> **Material supplied**:
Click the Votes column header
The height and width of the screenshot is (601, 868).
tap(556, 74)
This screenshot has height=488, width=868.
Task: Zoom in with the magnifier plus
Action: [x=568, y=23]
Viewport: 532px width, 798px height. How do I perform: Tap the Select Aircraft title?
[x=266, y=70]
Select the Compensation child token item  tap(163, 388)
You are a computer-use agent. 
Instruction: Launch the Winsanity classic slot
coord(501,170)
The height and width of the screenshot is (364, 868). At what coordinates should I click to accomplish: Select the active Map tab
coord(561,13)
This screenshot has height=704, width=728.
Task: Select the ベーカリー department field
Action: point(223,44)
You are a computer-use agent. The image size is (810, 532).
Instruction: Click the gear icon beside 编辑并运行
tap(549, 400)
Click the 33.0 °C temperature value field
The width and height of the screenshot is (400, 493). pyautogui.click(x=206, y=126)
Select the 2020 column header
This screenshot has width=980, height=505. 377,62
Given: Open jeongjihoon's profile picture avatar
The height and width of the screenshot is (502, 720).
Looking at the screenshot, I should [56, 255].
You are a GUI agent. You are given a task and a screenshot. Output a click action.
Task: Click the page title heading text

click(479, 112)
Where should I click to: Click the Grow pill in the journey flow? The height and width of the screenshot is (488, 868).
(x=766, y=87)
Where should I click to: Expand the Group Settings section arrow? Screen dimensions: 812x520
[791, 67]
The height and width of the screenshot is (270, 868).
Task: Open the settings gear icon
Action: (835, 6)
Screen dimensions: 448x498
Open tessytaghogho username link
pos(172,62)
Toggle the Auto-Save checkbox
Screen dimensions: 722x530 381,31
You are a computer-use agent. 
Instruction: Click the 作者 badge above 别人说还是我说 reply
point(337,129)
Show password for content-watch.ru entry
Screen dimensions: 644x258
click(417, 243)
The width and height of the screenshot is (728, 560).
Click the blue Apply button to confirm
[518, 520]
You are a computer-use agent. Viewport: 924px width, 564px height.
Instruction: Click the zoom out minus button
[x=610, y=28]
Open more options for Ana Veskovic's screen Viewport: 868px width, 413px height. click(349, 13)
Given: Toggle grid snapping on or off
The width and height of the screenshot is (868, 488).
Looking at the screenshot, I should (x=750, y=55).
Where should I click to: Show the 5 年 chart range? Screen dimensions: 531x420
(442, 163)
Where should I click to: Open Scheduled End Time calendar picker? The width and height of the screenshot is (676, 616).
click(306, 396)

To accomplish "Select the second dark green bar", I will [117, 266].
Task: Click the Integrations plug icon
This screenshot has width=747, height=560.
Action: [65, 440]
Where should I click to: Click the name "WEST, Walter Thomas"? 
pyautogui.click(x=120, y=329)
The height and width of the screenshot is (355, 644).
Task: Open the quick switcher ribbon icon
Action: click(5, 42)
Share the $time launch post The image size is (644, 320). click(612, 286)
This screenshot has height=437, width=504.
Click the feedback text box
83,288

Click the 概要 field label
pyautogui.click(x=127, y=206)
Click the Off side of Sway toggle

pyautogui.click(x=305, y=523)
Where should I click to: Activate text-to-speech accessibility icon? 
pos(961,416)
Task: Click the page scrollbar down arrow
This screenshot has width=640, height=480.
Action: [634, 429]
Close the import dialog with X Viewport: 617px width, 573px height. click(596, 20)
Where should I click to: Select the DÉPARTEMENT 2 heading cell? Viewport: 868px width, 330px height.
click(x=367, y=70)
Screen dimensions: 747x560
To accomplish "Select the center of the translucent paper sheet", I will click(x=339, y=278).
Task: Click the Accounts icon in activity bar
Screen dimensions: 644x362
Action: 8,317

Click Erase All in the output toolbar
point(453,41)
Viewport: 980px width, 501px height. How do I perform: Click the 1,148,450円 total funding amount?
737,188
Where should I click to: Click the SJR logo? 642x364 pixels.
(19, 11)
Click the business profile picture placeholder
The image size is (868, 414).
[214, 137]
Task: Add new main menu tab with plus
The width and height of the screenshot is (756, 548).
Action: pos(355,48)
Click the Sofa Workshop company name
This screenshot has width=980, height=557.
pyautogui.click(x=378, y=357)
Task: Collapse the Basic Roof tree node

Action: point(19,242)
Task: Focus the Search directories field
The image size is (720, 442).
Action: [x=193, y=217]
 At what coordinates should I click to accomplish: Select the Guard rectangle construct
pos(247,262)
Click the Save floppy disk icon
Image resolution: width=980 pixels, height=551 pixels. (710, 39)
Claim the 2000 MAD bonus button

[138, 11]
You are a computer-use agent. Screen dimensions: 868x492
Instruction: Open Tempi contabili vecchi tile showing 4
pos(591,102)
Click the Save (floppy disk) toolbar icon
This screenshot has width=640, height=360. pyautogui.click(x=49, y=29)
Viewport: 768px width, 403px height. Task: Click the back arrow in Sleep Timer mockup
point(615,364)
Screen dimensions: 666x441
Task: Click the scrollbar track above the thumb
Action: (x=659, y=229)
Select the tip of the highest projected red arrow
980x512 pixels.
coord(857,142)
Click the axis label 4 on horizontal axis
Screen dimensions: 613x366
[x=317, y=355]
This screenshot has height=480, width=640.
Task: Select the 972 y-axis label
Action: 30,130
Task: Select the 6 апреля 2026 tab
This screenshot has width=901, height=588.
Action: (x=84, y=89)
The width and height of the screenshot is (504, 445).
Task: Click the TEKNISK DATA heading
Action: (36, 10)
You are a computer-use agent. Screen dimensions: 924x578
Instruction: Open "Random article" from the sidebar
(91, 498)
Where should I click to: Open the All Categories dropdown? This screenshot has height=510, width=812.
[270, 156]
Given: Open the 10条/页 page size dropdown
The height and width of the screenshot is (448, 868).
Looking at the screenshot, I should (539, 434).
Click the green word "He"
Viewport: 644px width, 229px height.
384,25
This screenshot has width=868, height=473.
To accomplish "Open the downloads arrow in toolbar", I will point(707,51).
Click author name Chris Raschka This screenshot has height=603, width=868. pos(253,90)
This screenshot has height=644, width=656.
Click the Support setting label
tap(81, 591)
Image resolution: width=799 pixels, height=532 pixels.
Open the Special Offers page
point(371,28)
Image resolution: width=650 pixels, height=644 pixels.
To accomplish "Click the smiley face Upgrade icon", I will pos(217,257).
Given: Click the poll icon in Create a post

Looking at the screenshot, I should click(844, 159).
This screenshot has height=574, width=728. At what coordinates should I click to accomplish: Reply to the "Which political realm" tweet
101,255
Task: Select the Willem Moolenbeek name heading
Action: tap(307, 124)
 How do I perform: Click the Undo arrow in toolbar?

> **Prompt**: An answer is complete only when it holds every line above containing the string "agent".

> **Written answer**:
You are a computer-use agent. 
You are a computer-use agent. The image size is (810, 532).
You are a GUI agent. You are given a task and a screenshot. Output a click action.
You are a computer-use agent. 
You are a computer-use agent. Viewport: 924px width, 564px height.
You are a computer-use agent. Screen dimensions: 868x492
You are a computer-use agent. Screen dimensions: 924x578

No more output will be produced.